Publié le 23 mai 2015

Programmé à Cannes par l’ACID (Association du Cinéma Indépendant pour sa Diffusion), Lionel Baier rejoint tous les réalisateurs qui depuis plus de 20 ans d’Alain Cavalier aux frères Larrieu ont été aidés par cette section non compétitive dont la mission reste de donner visibilité à des auteurs parfois sans distributeur et de faciliter la sortie en salles de leurs films. La Vanité faisait partie de la sélection des 9 longs-métrages présentés à Cannes cette année.

Un homme arrive un soir dans un motel isolé près de Lausanne. C’est David Miller, un architecte atteint d’un cancer en phase terminale. Il veut mourir par euthanasie assistée dans ce lieu conçu autrefois avec sa femme, et qui semble sorti d’un road movie américain ou d’un tableau de Hopper. Un tel pitch pouvait laisser craindre un drame crépusculaire ou un film à thèse sur l’interruption volontaire de la vie. Il n’en est rien. Ce n’est qu’un trompe-l’œil, à l’instar du tableau d’Holbein, Les Ambassadeurs, trônant au-dessus du lit de David, représentation de la vanité du pouvoir séculier, défiée par une tête de mort en anamorphose. Rien ne se passera comme attendu par le méfiant spectateur, comme prévu par le vaniteux architecte.
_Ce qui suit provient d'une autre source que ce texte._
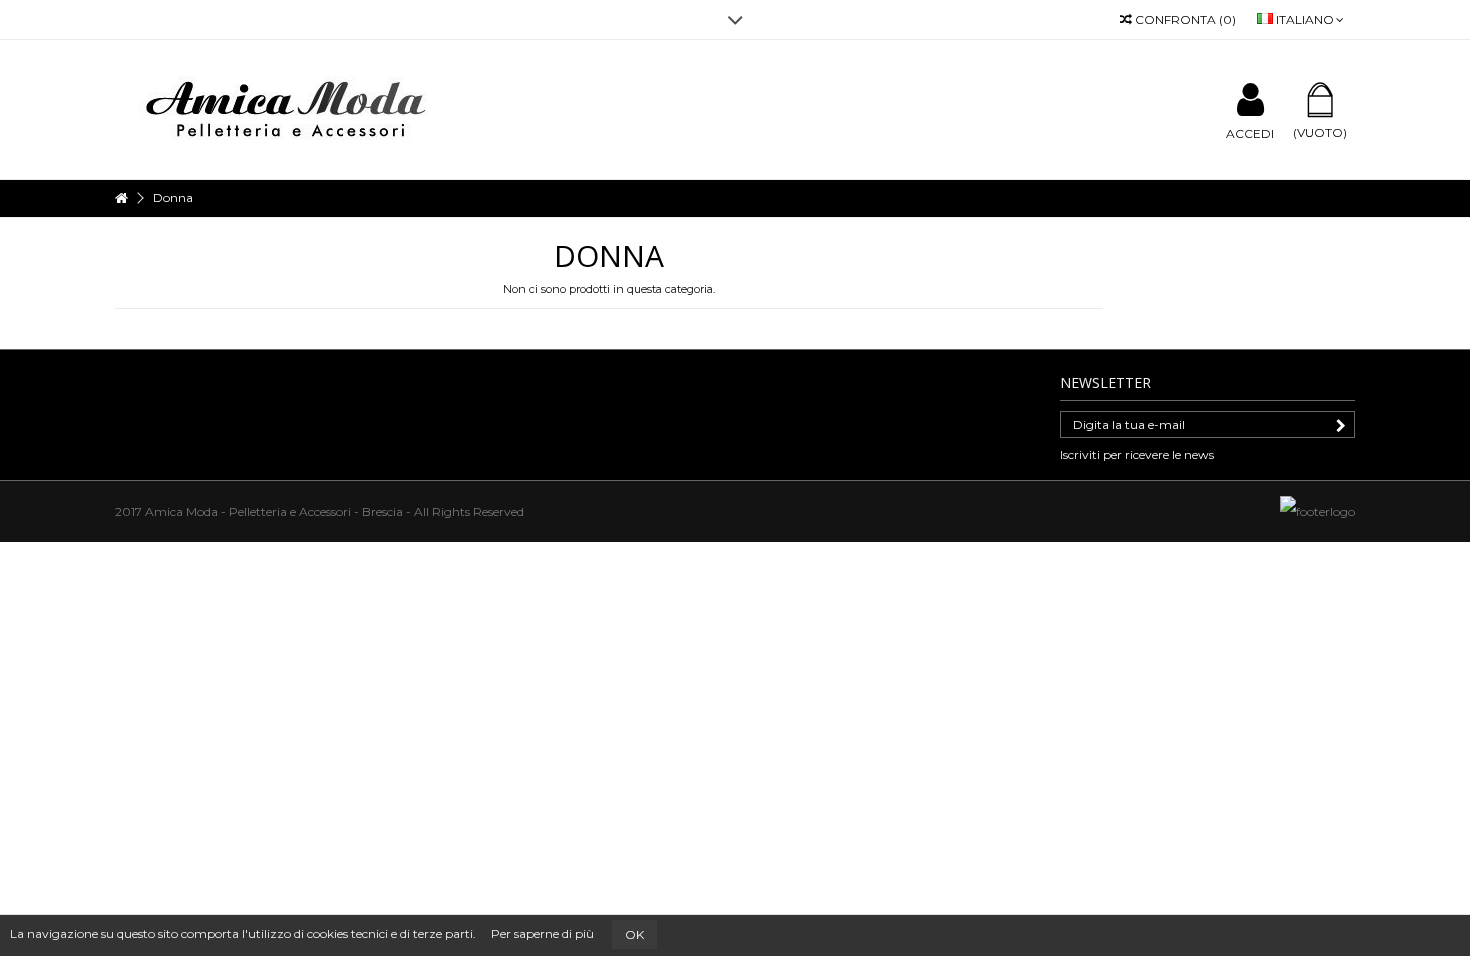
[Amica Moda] (290, 108)
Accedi (1250, 133)
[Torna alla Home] (121, 198)
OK (634, 934)
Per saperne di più (542, 933)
Plans et planification mis à mal par Esperanza la bien nommée, dispensatrice des substances létales et par Tréplev, un jeune prostitué œuvrant à corps et à cris dans la chambre contiguë. Le huis clos dans l’hôtel désert -en fin de vie comme son concepteur puisqu’on s’apprête à le fermer- tourne à la comédie noire, au conte de Noël où le miracle naît de la rencontre improbable des trois personnages et de leur complémentarité : Esperanza est la veuve d’un maçon espagnol, Tréplev s’intéresse au design, tous deux doués de l’empathie dont est dépourvu David.
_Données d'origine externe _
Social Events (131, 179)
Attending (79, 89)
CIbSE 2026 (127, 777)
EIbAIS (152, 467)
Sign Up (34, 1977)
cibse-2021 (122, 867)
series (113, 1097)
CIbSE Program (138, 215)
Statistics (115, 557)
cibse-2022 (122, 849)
Rebondissements, retournements de situation sont orchestrés avec virtuosité par Lionel Baier qui peaufine les détails. Le dancing déserté et ringard s’appelle Hollywood ; au vert du rideau du tableau d’Holbein répond le rouge de celui de la chambre derrière lequel se matérialisent les cauchemars de David. Lynch n’est pas loin. Le cinéma est bien là. Et c’est jubilatoire ! Le swing des mots de Nougaro côtoie Chostakovitch. Le Suisse, l’Espagnole et le Russe génialement interprétés par Patrick Lapp, Carmen Maura et Ivan Georgiev traversent la froide nuit helvète, partagent un peu de leur histoire avant de s’échapper du motel mortifère vers les lumières de la ville pour une possible rédemption.

Elise Padovani - Zibeline.fr

Revues de presse

« En proposant un modèle solidaire fondé sur l’idée de rencontre, l’Association du cinéma indépendant pour sa diffusion révèle aujourd’hui nombre de jeunes cinéastes. »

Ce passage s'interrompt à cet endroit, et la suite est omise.